$\lim_{ x \to \infty }\sqrt[2]{x^4+3x^2+5}-\sqrt[2]{x^4-5x^2+1}→\infty -\infty $

Question

find limits :

$$\lim_{ x \to \infty }\sqrt[2]{x^4+3x^2+5}-\sqrt[2]{x^4-5x^2+1}→\infty -\infty $$

my try :

$\lim_{x\rightarrow\infty} (\sqrt[p]{x^{n}+a_{n}x^{n-1}+\cdots+a_{0}}- \sqrt[q]{x^{m}+a_{m}x^{m-1}+\cdots+a_{0}})=?$ $$\lim_{ x \to \infty }\sqrt[2]{x^4+3x^2+5}-\sqrt[2]{x^4-5x^2+1}=L$$

$$L=x^{\frac{n}{p}}-x^{\frac{m}{q}}+\frac{a_n}{p}x^{\frac{n}{p}-1}-\frac{a_m}{q}x^{\frac{m}{q}-1}+o\left(x^{\frac{n}{p}-1}\right)+o\left(x^{\frac{m}{q}-1}\right)$$

$$L=x^{\frac{4}{2}}-x^{\frac{4}{2}}+\frac{3}{2}x^{\frac{4}{2}-1}-\frac{(-5)}{2}x^{\frac{4}{2}-1}+o\left(x^{\frac{n}{p}-1}\right)+o\left(x^{\frac{m}{q}-1}\right) \\=4x+o\left(x^{\frac{n}{p}-1}\right)+o\left(x^{\frac{m}{q}-1}\right) \\=\infty?$$

Answer 1

Standard technique: $$ \sqrt{x^4+3x^2+5}-\sqrt{x^4-5x^2+1}= \frac{x^4+3x^2+5-x^4+5x^2-1} {\sqrt{x^4+3x^2+5}+\sqrt{x^4-5x^2+1}} $$ Simplify and divide numerator and denominator by $x^2$.

Answer 2

Hint: we have $$\sqrt{x^4+3x^2+5}-\sqrt{x^4-5x^2+1}=\frac{x^4+3x^2+5-x^4+5x^2-1}{\sqrt{x^4+3x^2+5}+\sqrt{x^4-5x^2+1}}$$

Answer 3

The usual trick to handling limits like $\lim_{x\to\infty} \sqrt{f(x)}-\sqrt{g(x)}$ is to rewrite it as:

$$\lim_{x\to\infty}\frac{f(x)-g(x)}{\sqrt{f(x)}+\sqrt{g(x)}}$$

In this case, $f(x)-g(x)=8x^2+4$ and $\sqrt{f(x)}$. Dividing numerator and denominator by $x^2$, then you get:

$$\lim_{x\to\infty}\frac{8+\frac{4}{x^2}}{\sqrt{1+\frac{3}{x^2}+\frac{5}{x^4}}+\sqrt{1-\frac{5}{x^2}+\frac{1}{x^4}}}=4$$

Answer 4

Since $\infty-\infty$ is an indefinite form, we need a large-$x$ approximation for the function whose limit is sought.

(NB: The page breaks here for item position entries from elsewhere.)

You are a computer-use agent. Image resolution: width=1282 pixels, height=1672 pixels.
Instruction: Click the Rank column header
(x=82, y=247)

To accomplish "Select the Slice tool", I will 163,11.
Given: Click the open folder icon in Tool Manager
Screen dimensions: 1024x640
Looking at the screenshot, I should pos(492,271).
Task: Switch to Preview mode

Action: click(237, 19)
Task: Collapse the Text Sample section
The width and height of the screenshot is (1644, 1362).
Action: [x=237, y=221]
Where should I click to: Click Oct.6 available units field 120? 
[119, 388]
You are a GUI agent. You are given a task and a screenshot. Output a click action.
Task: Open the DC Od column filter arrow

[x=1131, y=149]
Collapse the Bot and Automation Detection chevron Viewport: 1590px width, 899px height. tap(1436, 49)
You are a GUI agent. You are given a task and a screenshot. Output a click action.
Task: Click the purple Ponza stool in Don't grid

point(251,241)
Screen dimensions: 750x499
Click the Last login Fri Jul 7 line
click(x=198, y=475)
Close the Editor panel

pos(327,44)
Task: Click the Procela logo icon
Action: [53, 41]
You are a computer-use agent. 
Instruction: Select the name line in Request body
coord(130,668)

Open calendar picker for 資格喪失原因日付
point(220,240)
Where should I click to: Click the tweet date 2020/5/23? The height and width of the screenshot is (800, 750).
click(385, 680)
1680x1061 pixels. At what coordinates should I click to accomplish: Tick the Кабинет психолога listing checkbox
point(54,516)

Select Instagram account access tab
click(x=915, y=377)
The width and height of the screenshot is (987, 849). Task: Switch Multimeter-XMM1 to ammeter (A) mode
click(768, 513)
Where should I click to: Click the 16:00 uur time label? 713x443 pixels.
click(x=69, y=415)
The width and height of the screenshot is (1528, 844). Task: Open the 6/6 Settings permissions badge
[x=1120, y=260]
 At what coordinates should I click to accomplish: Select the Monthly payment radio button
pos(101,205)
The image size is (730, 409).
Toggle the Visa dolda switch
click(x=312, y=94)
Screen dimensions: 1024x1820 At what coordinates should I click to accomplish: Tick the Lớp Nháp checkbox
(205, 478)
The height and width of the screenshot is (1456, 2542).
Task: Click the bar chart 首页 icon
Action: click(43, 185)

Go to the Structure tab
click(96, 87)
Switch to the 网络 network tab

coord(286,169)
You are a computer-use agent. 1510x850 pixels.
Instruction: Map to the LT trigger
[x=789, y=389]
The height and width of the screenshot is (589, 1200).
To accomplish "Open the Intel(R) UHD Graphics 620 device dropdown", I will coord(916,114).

Since $\sqrt{x^4+ax^2+b}=x^2\sqrt{1+ax^{-2}+bx^{-4}}\approx x^2+\frac{a}{2}$, the limit is $\frac{3}{2}-\frac{-5}{2}=4$.

Answer 5

Generalisation

For $t>0$, $m,n,k\in\mathbb{Z}_{>0}$, and $a_0,a_1,\ldots,a_{k(m-1)},b_0,b_1,\ldots,b_{k(n-1)}\in\mathbb{R}$, we set $$L:=\lim_{x\to\infty}\,\left(\sqrt[m]{t^mx^{km}+\sum_{i=0}^{k(m-1)}\,a_ix^i}-\sqrt[n]{t^nx^{kn}+\sum_{j=0}^{k(m-1)}\,b_jx^j}\right)\,.$$ Then, $$L=\lim_{x\to\infty}\,\left(\Bigg(tx^k+\frac{a_{k(m-1)}}{mt^{m-1}}+\mathcal{O}\left(\frac{1}{x}\right)\Bigg)^{\vphantom{a^a}}-\Bigg(tx^k+\frac{b_{k(n-1)}}{nt^{n-1}}+\mathcal{O}\left(\frac{1}{x}\right)\Bigg)\right)\,.$$ Thus, $$L=\frac{a_{k(m-1)}}{mt^{m-1}}-\frac{b_{k(n-1)}}{nt^{n-1}}\,.$$ In this problem, $m=n=k=2$, $t=1$, $a_2=3$, and $b_2=-5$, so $$L=\frac{3-(-5)}{2}=4\,.$$

Answer 6

Your broad approach should be all right, but you have to be more careful in the specific details. Note that we have $x^4+3x^2+5=x^4(1+\dfrac3{x^2}+\dfrac5{x^4})$, so $\sqrt{x^4+3x^2+5}=\sqrt{x^4}\sqrt{1+\dfrac3{x^2}+\dfrac5{x^4}}$ $=x^2(1+\dfrac3{2x^2}+O(x^{-4}))$ (where the last equation follows from the binomial expansion $(1+t)^a = 1+at+O(t^2)$). Can you figure out where to go from there?

Answer 7

We start with $$\lim_{ x \to \infty }\sqrt[2]{x^4+3x^2+5}-\sqrt[2]{x^4-5x^2+1}$$

put $x^2 = y$. As $x\to \infty ,$ so does $x^2 = y \to \infty$.

This gives us $$\lim_{y \to \infty }\sqrt[2]{y^2+3y+5}-\sqrt[2]{y^2-5y+1}$$

Now, multiply top and bottom by the conjugate. (E.g., the conjugate of $\sqrt{a}-\sqrt b$ is $\sqrt a +\sqrt b)$.

$$\lim_{y\to \infty} \frac{\left(\sqrt{y^2+3y+5}-\sqrt{y^2-5y+1}\right)+\left(\sqrt{y^2+3y+5}+\sqrt{y^2 -5y+1}\right)}{\sqrt{y^2+3y+5}+\sqrt{y^2 -5y+1}}$$

$$= \lim_{y\to \infty} \frac{\left({y^2+3y+5}-{(y^2-5y+1)}\right)}{\sqrt{y^2+3y+5}+\sqrt{y^2 -5y+1}}= \lim_{y\to \infty} \frac{8y+4}{\sqrt{y^2+3y+5}+\sqrt{y^2 -5y+1}}$$

$$=\lim_{y\to \infty} \frac{{y}\left( 8 +\frac 4{y}\right)}{y\Big(\sqrt{1+\frac 3y+\frac 5{y^2}} +\sqrt{1 -\frac 5y+\frac 1{y^2}}\Big)} = \frac 8{1+1} = 4$$